Why dont you run the 16V head?


----------



## GTLITE72 (Apr 16, 2007)

Matt, 
As the rules read I would suggest you find a MkII GTI with a 16V 1.8. Stock performance is going to be your best bet. 
The only hitch would be the compression ratio. I think that engine has much more than the 8:2 to 1. But as lonk 
as you can provide documentation that proves stock compression you should be good. for transmission I would 
see if you can find a 4 speed becaise it would have a better gear ratio for what you need. If you run a 5 speed 
there is a possibility you might have to shift (which would suck if you are running 50 laps and you have to shift 
twice a lap thats 100 chances to miss a shift and grenade the motor.) 
Suspension modifications: There is enough adjustment in the front suspension to get you camber set and you 
should be able to get camber shims to get the rear camber to where you need it. 
Engine wise I would run a stock 16v 1.8 until you find out where your competition runs. Get a VW motorsport 
oil pan with a built in windage tray so you don't run the pick-up dry. 
Let me know if there is anything else I can help out with.


----------



## Matt30 (Sep 26, 2010)

It appears i mislead myself in the research.

I thought the 16V and the 8V were identical in appearence, and both SOHC. Upon doing so research it appears im going to have to keep the 8V head since our division only allows SOHC.

I was looking for gear ratios for the GTI transmission and couldnt find any. Anyone have a chart?


----------



## erty67 (Feb 23, 2010)

Matt30 said:


> It appears i mislead myself in the research.
> 
> I thought the 16V and the 8V were identical in appearence, and both SOHC. Upon doing so research it appears im going to have to keep the 8V head since our division only allows SOHC.

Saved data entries
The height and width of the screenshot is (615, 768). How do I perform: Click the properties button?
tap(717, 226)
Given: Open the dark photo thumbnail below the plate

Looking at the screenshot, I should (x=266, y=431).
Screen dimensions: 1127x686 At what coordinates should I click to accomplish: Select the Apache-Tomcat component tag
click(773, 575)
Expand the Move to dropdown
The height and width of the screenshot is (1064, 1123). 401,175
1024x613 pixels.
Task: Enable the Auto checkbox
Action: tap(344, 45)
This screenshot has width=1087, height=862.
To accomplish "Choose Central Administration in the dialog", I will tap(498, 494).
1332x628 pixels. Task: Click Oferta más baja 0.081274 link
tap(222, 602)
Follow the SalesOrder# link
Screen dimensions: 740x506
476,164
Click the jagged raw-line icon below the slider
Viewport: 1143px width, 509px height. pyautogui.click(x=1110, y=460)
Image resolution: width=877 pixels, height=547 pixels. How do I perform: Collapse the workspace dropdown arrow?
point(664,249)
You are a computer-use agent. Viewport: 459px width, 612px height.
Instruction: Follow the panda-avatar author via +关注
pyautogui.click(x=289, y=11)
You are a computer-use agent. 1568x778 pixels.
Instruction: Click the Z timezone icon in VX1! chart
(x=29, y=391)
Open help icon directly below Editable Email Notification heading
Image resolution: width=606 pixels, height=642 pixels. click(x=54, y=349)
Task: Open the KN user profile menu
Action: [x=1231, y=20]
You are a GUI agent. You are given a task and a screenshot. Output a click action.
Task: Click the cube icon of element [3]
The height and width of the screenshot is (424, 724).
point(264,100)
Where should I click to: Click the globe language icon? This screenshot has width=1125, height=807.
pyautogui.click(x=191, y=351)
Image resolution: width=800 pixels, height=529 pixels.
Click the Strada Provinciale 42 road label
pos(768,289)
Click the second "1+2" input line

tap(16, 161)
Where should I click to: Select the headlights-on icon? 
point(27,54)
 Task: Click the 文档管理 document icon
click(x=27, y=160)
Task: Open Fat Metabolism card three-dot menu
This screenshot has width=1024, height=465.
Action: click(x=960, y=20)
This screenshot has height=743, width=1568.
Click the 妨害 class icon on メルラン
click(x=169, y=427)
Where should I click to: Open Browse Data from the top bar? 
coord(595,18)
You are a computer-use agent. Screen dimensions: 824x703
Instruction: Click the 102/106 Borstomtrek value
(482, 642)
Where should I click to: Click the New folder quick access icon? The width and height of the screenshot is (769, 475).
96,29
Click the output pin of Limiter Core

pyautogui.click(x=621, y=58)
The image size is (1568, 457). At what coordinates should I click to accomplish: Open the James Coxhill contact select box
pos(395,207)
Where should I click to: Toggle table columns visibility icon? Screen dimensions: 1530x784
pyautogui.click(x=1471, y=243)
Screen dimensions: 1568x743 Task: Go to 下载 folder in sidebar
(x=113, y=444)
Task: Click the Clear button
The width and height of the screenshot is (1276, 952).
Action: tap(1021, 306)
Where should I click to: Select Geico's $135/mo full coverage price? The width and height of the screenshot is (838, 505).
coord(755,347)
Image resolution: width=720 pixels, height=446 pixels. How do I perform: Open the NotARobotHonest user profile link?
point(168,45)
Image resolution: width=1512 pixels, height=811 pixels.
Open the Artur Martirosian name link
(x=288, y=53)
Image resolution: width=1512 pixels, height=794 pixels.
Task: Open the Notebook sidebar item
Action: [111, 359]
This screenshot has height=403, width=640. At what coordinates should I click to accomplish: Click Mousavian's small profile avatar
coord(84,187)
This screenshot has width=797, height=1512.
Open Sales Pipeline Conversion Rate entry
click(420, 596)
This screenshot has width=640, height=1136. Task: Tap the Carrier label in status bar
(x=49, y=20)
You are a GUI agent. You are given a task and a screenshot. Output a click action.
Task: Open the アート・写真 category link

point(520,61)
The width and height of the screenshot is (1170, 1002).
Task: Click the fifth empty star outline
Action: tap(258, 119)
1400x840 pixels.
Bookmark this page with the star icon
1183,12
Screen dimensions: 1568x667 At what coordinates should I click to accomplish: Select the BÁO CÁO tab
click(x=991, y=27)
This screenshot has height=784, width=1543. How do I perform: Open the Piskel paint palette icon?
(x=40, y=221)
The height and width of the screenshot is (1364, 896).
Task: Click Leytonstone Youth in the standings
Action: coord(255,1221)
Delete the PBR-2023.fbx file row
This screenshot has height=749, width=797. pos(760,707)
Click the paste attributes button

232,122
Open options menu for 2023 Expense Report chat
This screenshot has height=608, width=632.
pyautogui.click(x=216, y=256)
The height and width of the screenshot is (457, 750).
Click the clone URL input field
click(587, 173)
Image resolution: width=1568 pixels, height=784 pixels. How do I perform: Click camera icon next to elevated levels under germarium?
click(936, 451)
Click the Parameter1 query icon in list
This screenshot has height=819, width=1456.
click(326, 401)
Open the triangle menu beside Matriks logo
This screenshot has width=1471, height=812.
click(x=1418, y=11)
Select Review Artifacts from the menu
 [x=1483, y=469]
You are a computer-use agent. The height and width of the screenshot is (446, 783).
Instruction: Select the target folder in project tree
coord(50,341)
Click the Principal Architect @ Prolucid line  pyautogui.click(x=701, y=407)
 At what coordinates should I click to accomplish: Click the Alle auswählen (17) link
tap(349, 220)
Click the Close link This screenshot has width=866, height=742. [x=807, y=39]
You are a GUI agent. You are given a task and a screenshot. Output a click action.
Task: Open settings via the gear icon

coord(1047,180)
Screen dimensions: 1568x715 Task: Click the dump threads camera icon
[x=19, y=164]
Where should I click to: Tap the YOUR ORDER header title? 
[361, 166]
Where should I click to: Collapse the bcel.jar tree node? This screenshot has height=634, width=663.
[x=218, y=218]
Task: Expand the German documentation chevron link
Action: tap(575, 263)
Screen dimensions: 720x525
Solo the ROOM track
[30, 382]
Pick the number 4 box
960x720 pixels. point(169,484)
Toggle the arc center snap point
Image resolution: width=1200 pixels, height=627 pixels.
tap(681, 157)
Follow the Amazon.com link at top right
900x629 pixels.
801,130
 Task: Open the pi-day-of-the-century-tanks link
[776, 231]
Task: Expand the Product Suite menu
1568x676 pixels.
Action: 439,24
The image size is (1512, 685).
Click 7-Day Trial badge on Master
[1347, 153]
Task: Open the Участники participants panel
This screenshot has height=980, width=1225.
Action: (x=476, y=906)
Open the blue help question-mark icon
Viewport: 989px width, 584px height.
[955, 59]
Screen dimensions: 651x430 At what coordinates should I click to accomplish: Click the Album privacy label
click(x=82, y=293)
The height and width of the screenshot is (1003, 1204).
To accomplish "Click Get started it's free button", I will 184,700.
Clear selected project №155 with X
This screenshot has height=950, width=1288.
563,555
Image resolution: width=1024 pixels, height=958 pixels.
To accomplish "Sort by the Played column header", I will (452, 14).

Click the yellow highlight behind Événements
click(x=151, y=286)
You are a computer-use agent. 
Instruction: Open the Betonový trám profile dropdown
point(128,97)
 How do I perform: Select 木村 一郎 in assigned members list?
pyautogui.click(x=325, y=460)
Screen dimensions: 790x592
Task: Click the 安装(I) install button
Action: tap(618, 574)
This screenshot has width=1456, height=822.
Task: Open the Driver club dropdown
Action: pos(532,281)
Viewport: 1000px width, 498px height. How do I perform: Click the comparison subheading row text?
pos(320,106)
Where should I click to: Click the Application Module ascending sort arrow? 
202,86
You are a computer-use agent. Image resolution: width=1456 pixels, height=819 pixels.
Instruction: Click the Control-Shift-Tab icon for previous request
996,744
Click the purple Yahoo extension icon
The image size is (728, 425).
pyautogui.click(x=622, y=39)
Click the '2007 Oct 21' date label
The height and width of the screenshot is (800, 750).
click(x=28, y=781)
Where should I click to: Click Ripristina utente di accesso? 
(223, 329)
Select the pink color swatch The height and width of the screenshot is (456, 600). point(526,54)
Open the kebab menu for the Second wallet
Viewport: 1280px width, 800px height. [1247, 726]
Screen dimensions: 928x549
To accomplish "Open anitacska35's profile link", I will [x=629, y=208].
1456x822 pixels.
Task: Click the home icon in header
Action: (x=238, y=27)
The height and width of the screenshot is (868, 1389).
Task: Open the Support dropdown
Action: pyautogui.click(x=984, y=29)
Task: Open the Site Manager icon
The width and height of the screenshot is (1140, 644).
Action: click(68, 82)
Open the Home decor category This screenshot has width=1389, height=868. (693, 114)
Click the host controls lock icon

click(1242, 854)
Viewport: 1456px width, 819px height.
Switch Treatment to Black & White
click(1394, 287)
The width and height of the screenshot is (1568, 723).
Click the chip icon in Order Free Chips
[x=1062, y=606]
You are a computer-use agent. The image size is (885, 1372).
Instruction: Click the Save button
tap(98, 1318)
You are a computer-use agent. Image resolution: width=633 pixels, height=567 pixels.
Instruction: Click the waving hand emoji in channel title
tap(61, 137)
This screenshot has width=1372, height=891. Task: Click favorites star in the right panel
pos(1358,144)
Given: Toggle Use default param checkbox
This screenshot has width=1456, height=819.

Task goal
Quote the passage of the forum thread above about racing with the 16V head, starting at the words "Engine wise I" and ending with "the pick-up dry.".

Expected output
Engine wise I would run a stock 16v 1.8 until you find out where your competition runs. Get a VW motorsport 
oil pan with a built in windage tray so you don't run the pick-up dry.